I thought about venting to my family, but that wouldn’t be fair. Then I remembered….I HAVE A BLOG, where I can speak freely and about any topic I choose. A Facebook friend of mine recently had an appendectomy. Apparently, it had burst. That’s bad, and dangerous, and she is lucky to be in one piece. I’m not here to judge anybody’s experience with illness. I’m sure it was a terrifying experience. I’m sincerely glad that this sweet lady is on the mend. There was just one paragraph in her Facebook post that hit a nerve. It’s not her fault, but that doesn’t change that fact that it made me snork:
“The surgeon called me later that day to tell me about how it went: I made him work hard. I had the worst case he’d seen in a very long time. So bad that he almost sliced my whole abdomen open and pulled out part of my intestine instead of sticking to the laproscopy ( 3 small incisions all work done through a camera and small tools) procedure. It took him 45 minutes to find my appendix initially because everything in there was so swollen. When he finally did find it he said it looked like someone had stuck a firecracker in it it was so necrotic….I could say that I’m lucky to be alive. I think I’m luckier that he was able to save my colon. I don’t know that I’d want to live shitting in a bag for the rest of my life. I can’t imagine that at all.”

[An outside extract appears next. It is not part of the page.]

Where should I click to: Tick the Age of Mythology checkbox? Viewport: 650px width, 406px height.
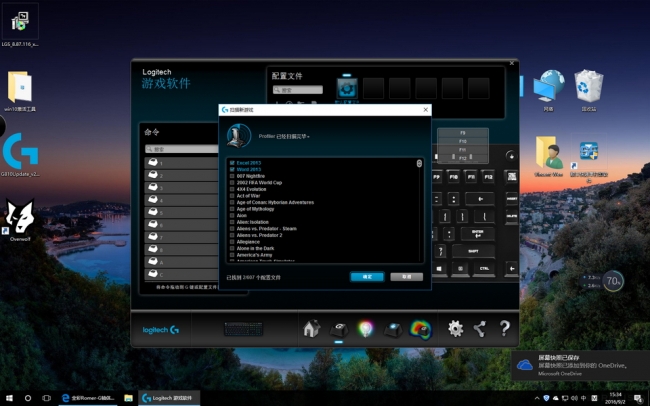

It’s weird to be somebody’s living, breathing “worst case scenario”. Yeah, what she went through, that inspired a 10 paragraph play-by-play on Facebook, would have sounded like nothing, compared to the alternative that she describes. Having your whole abdomen “sliced open” (3 times), your “intestines pulled out”; manhandled and cut up, and “shitting in a bag” are hell that she can’t imagine in her wildest dreams. Some people live it, like I did. The experience rebooted my brain. Nothing in the world looks the same. I recognize what a privilege it is to only have problems that are existential in nature, that only involve my fragile little emotions; that still allow me to go to sleep in my own bed at night. I learned what REAL problems are, and what REAL suffering is, and I don’t even know the half of it, because the sky’s the limit, in terms of how much a human body can suffer. That fact ought to terrify everybody. My wish for her is that she’ll always have the luxury of describing in gory detail, for extra effect, the horrible things that *could have* happened to her.